Keeping ethnic Russians Russian

According to the Christian Science Monitor, Russia has slammed a bureaucratic door on foreign-based adoption agencies. The article posits anti-Americanism as a reason. However, they hint at an underlying rationale.

For US adoptive parents, Russia ranks third (after China and Guatemala) as the country of origin for the most orphans adopted. American families adopted 3,706 Russian children in 2006, down from 4,594 and 5,865 in the past two years...
A year ago, there were 89 accredited foreign-based adoption agencies; this week, the last of them saw their accreditation expire...
Kremlin-sponsored efforts to increase adoptions by Russian families are beginning to work, some experts say.

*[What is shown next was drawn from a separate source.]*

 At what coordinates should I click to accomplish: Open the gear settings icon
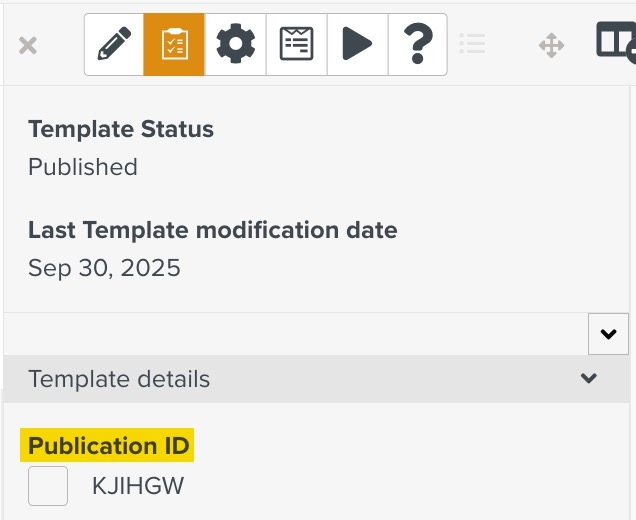click(x=236, y=44)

For the past two years the numbers of domestic adoptions have exceeded foreign ones, though both combined remain a tiny sliver of the total number of Russian orphans.

Nationalists could not be sponsoring Kremlin-backed action against foreign-based adoption agencies to embarrass Putin, as Kremlin backing implies that consent on the part of Putin, given his successful concentration of power. Instead, the more like rationale is Putin is acting to stem the population decline in ethnic Russians, as he promised last year.

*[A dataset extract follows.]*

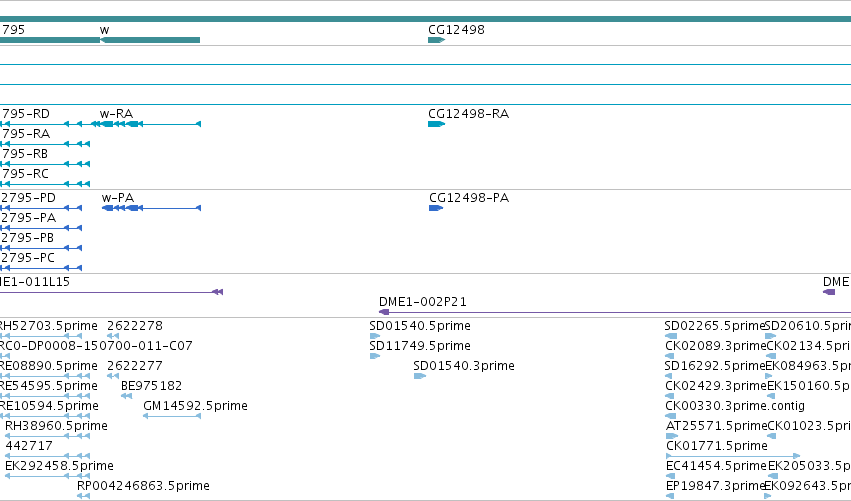The height and width of the screenshot is (501, 851).
Task: Select the GM14592.5prime EST feature
Action: [x=172, y=416]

Russia's postcommunist demographic woes ... have become such a hot topic of late that President Vladimir Putin made it his highest priority during his May 10 state-of-the-nation address...
Fears over potential consequences are wide-ranging -- that the country won't be able to generate enough young men to fill the ranks of its military, that the economy will not be able to sustain itself, and that immigration could drastically alter the country's ethnic and religious makeup...
... Putin prioritized the steps the state must take to rectify the problem.
"First a lower death rate; second, and efficient migration policy; and third, a higher birthrate," Putin told the nation during his address.

Therefore, keeping Russian children out of the hands of American adoptive families is surely being framed as a matter of national security. Blocking foreign adoptions dovetails right into "migration policy".